◆ Required work ◆
The answer must be every line of the data that holds the word "will".

Records excerpted from a collection
══════════
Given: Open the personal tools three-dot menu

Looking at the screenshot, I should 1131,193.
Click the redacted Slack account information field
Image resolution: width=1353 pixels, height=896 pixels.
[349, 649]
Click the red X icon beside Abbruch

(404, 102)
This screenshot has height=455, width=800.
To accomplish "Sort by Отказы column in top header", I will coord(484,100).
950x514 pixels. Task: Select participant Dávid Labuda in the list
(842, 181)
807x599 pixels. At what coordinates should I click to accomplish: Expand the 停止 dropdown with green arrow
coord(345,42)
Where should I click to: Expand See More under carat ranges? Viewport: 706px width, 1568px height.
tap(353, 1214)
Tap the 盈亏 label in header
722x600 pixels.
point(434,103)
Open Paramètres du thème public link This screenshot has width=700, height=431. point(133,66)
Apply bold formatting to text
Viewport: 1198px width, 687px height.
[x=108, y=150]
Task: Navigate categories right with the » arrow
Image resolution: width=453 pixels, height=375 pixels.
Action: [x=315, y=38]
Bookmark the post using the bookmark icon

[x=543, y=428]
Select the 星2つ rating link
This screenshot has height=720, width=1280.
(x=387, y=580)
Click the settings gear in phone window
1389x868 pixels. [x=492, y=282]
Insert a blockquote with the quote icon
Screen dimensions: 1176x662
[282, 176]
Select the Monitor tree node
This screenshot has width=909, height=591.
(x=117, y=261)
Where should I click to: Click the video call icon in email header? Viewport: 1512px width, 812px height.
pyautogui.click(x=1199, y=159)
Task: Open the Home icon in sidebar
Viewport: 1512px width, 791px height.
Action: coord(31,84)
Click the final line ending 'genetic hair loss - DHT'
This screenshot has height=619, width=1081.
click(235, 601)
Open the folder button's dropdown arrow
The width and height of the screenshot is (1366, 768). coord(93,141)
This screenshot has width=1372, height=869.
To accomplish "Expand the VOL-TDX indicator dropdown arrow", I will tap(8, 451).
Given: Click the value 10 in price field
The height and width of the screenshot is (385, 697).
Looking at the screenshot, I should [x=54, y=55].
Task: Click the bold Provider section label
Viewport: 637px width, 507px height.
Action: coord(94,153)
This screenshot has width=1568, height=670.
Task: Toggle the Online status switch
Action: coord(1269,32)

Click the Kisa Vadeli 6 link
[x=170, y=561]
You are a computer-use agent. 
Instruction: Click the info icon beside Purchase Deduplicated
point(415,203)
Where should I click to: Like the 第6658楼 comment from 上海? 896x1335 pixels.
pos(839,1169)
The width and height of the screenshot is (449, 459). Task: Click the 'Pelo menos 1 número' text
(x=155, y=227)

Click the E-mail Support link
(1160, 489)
══════════
◆ The answer ◆
To accomplish "Sort by Отказы column in top header", I will coord(484,100).
To accomplish "Expand the VOL-TDX indicator dropdown arrow", I will tap(8, 451).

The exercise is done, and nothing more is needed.